***** Data listing *****

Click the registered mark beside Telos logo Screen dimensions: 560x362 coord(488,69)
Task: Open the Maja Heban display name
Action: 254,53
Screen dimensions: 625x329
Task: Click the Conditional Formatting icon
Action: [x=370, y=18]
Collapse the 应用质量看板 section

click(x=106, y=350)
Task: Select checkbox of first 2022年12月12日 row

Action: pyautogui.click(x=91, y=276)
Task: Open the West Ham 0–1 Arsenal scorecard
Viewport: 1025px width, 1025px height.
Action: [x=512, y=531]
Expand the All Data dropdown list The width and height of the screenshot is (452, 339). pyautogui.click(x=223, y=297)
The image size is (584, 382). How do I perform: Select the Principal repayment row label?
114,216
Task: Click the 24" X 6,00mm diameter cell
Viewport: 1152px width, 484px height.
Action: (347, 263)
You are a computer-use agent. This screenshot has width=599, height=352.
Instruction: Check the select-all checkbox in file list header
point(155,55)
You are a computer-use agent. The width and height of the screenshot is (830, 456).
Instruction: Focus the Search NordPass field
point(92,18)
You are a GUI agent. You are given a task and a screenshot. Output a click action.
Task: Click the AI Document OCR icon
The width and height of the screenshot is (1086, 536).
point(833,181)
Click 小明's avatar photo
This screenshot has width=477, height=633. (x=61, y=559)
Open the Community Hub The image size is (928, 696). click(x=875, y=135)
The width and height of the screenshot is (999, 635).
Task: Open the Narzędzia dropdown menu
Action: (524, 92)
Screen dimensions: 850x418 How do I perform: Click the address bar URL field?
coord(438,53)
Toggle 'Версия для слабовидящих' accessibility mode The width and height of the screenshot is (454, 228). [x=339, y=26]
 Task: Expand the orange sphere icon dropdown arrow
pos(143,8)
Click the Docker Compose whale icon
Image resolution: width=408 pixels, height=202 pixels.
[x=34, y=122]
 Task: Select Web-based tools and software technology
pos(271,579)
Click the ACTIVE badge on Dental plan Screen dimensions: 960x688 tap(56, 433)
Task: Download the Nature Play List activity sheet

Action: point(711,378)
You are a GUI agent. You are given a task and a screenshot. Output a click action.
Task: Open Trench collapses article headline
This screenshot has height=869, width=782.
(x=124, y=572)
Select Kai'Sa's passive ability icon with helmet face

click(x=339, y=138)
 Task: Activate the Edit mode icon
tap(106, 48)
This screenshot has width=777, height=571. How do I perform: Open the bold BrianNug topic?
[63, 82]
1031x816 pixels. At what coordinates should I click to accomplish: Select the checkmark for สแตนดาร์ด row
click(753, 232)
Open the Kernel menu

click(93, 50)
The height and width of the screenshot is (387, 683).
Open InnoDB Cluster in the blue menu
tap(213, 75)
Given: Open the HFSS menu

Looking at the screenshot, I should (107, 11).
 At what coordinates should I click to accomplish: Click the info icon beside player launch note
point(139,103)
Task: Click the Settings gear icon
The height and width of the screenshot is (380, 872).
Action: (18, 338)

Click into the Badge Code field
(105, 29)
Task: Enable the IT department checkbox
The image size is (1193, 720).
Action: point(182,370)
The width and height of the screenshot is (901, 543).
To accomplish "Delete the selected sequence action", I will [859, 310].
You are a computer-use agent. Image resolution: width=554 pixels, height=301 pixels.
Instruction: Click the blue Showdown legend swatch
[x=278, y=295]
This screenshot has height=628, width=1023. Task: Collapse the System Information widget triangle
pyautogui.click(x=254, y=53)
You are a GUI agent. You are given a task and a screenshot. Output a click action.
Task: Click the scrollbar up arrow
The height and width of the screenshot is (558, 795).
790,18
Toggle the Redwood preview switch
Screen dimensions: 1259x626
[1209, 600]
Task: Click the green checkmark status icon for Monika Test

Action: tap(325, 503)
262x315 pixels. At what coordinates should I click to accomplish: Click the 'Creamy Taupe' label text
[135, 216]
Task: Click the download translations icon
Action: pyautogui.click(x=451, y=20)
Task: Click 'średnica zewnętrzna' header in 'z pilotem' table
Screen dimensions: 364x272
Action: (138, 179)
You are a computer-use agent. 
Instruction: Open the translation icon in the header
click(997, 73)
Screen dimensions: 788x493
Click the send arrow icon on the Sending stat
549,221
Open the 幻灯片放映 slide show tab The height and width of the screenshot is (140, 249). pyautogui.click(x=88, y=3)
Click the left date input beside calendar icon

*****

Nothing but a number should be given: the count of lines in the entries that contain the word "computer".

4